Nachdem der letzte Ton in den Tiefen der Hallen verebbt ist, beginnt Somchei seinen Talk. Wenn er das auf Thai tut, ist Wachbleiben eine Herausforderung besonderer Art. Wechselt er wieder ins Englische, verstehe ich manchmal genauso wenig wie vorher. Ajahn Somchei hat die englische Sprache in Indien gelernt und es ist schwierig für mich, ihm zu folgen. Glücklicherweise verpackt er seine Lehren in Geschichten, die er mehrmals wiederholt und so hat zumindest die Essenz der Weisheit eine gute Chance durchzudringen.

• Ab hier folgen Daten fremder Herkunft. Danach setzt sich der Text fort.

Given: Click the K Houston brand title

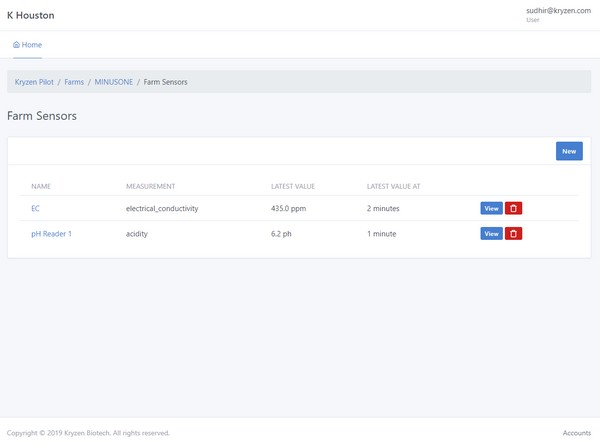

Was damit gemeint ist, unsere Buddhanatur zu entdecken, macht er an einer wahren Geschichte deutlich, die sich vor mehr als vierhundert Jahren zutrug. Thailands damaliger König ließ aus dem ganzen Land mehr als 1.200 Buddhastatuen in die damals neue Hauptstadt Bangkok bringen. Darunter auch eine drei Meter hohe Tonstatue. Schon allein aufgrund ihres Alters wurde sie verehrt. Als Renovierungsarbeiten in den 1950er Jahren den Tonmantel beschädigten, kam ein Buddha aus reinem Gold zum Vorschein. Über 5,5 Tonnen schwer. Der Ton sollte den Gold-Buddha vor Raub und Plünderung schützen und die Menschheit vergaß im Laufe des auf 700 Jahre geschätzten Alters der Statue ihren wahren Kern. So wie wir die in uns verborgene Buddhanatur vergessen haben, die unberührt von den Prägungen des Lebens in uns ruht. Zahlreiche Glaubenssätze und Überzeugungen, dass Dinge so sind, wie wir sie wahrnehmen, verschleiern unseren wahren Kern und es gilt, den Tonmantel Stück für Stück abzutragen, um das höchste in uns ruhende Potenzial wieder freizulegen. Im Tibetischen Totenbuch steht: O nobly born, o you of glorious origins, remember your radiant true nature, the essence of mind. Trust it. Return to it. It is home. O, Edelgeborener. O, du ruhmreicher Herkunft. Erinnere dich an deine strahlende, wahre Natur, die Essenz des Geistes. Vertraue ihr. Kehre dorthin zurück. Es ist zu Hause.